4. The connection of dam revenues for future projects became so tied, in Aspinall's mind and also the minds of most other CRB watermen, that they could not stop talking about their needs, and worse for their cause, how obvious it was that the Columbia River Basin was the definitive source. 

5. The times, they were a-changing. For instance: the labor to produce the 1964 Wilderness Act deeply involved a key CRB water legislator, New Mexico Senator Clinton Anderson. Washington Senator Henry Jackson was key in the legislation to protect the North Cascades (including a Park), and then led the way to legislation for NEPA. 

5a. The changing included interest in scenic beauty expressed by the First Lady, Lady Bird Johnson.
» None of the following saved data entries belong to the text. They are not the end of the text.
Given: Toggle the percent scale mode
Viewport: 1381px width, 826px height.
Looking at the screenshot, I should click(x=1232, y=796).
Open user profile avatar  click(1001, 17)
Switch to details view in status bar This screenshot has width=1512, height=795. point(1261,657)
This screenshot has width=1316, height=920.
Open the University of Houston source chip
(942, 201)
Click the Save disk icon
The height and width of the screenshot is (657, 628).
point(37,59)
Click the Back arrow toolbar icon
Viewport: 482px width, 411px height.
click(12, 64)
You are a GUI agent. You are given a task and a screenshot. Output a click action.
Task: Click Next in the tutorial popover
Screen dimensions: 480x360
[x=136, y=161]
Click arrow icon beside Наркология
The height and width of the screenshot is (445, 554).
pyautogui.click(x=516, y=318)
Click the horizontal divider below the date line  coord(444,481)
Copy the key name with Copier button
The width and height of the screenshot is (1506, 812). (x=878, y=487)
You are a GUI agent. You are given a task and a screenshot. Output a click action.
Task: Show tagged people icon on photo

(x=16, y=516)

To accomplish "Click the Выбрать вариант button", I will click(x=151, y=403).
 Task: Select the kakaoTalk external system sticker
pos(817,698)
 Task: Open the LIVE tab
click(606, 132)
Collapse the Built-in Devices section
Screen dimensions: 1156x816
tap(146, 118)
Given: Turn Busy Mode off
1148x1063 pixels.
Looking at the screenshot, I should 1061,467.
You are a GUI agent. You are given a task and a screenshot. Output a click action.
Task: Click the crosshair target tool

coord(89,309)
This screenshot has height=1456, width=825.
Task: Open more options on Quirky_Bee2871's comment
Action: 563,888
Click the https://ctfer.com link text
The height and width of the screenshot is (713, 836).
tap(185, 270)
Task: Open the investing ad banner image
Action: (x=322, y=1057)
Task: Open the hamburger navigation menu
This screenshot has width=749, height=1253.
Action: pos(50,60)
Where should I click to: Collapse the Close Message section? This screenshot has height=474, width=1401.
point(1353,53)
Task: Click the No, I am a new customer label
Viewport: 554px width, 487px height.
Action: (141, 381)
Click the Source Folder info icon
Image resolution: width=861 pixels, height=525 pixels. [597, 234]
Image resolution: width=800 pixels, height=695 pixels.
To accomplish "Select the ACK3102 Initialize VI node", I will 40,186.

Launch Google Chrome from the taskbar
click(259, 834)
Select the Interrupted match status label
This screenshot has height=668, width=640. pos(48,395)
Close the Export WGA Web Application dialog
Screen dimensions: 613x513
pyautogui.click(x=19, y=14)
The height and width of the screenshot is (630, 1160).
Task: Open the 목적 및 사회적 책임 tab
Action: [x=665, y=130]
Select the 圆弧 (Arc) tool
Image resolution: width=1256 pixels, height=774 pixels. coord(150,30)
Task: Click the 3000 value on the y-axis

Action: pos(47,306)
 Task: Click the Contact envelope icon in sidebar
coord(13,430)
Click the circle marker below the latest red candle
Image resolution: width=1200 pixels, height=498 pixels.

She worked closely with Secretary Udall on such matters. Udall himself had been involved in conservation-oriented activities--establishing Canyonlands National Park and Indiana Dunes Lakeshore, in which his brother the Congressman was involved. This did not imply that the Udalls were the environmentalists of today, but their devotion to water resource development in the West was not the same as that of the entrenched old-timers, Chairman Aspinall as the chief exemplar. 

What does have to be implied about the Udalls is that they were pre-eminently politicians, in the very real, deep sense of people who assessed the desires and needs of people and their interests, and sought for ways to satisfy them within the well-established framework of American politics, including compromising in the grinding process of legislative sausage-making. And yes, this does mean that they shifted ground, changed positions, and could often be accused of betraying principle. However often the betrayal charge was made on behalf of other people's principles; for politicians like the Udalls, this was not betrayal, not just who was the last to whisper in their ears, but part of a process that baffled and even infuriated more rigid, or principled if you wish, players. And yes, this was done at cost. The Udall brothers were not only some of the most effective Arizona public figures, they were also the most unpopular among much of the (more conservative) electorate. 
  
All of this is to say that with less skilled tuned-in politicos or with those more oriented toward old-time water politics, and less aware and open to the newer demands of changing twentieth-century Americans, the fight against the dams would almost certainly have been carried into 1967-8, no matter how well-placed Senator Jackson was. 

5b1. We must consider the unknowns. The relations between Sec. Udall and his immediate staff such as the newly appointed Under-Secretary Charles Luce, and Reclamation Commissioner Dominy and his close allies such as Aspinall and even Senator Hayden, are imponderable. The story I got at the time is that when Udall and Luce looked at the legislative mess created by the kitchen-sink bill that was sunk in August 1966, and considered what could be done to rescue the CAP from its concrete boots, they knew they had to neutralize Dominy. They chose a time when he was otherwise occupied (out of the country), and ordered Reclamation to search for ways of providing pumping power and pay-back subsidies for the Central Arizona Project that did not require dams in the Grand Canyon.

5b2. And yet. Before the fight heated up, Dominy expressed in private his gloom over the chances of authorizing Bridge Canyon dam. 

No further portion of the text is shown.